======== Task data

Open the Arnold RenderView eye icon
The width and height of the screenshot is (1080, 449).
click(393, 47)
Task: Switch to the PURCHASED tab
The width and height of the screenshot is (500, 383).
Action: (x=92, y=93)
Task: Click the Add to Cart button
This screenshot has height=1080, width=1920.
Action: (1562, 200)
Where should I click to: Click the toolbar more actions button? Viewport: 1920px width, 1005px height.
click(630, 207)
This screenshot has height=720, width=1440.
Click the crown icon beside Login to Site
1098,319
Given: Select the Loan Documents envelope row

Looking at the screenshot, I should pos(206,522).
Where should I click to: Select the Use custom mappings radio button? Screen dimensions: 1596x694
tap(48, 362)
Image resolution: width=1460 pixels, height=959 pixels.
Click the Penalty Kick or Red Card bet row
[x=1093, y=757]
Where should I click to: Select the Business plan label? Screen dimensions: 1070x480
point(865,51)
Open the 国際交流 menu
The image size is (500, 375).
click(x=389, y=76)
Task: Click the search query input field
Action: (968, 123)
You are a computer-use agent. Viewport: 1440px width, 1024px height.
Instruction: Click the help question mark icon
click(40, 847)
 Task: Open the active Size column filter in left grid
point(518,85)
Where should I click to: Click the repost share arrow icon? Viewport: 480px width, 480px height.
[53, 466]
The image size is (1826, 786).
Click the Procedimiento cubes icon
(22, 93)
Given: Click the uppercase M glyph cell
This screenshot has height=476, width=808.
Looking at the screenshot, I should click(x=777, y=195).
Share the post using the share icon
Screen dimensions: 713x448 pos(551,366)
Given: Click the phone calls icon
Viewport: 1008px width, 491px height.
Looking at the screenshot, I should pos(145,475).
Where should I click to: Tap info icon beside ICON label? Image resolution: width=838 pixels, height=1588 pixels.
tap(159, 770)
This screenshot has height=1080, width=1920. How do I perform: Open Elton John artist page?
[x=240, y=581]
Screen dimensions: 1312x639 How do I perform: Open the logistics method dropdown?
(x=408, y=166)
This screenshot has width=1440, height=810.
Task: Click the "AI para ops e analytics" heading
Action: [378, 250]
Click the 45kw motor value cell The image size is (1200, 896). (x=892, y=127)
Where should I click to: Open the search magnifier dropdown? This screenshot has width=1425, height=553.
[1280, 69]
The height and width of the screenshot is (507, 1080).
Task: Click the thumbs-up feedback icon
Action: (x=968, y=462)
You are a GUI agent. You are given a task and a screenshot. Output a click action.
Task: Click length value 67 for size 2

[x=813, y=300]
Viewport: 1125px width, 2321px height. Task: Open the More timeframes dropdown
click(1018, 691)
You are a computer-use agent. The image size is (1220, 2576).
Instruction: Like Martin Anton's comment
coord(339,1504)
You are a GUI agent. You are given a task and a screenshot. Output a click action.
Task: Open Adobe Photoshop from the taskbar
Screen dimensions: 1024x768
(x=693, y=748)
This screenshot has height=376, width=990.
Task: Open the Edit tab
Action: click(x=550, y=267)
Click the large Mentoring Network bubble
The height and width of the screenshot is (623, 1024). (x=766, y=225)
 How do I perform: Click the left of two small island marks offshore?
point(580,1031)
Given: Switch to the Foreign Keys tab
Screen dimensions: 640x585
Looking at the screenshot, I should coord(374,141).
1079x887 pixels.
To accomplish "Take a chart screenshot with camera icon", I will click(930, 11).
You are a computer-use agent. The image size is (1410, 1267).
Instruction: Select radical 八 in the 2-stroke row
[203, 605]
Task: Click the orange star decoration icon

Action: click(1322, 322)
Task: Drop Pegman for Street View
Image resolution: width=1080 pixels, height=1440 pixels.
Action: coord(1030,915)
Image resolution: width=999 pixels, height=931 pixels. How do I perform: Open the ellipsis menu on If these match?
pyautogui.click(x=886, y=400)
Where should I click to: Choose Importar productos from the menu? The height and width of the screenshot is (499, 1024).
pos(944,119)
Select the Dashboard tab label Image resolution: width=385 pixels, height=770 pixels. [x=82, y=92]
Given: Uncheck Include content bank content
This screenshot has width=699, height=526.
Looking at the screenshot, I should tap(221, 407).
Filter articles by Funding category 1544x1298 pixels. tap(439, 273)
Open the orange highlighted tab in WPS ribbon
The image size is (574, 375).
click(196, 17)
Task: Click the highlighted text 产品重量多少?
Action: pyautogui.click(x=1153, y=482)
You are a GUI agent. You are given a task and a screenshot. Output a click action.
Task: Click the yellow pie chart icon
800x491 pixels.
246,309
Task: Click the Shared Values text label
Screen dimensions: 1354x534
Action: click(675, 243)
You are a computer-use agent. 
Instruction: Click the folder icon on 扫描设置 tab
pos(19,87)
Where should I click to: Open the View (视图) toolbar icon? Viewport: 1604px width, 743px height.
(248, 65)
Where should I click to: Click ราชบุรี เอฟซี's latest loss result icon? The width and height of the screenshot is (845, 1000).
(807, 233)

================

▶ Work to complete: Reply with nothing but the number of lines in the entries that include "Switch".

▶ Answer to the problem: 2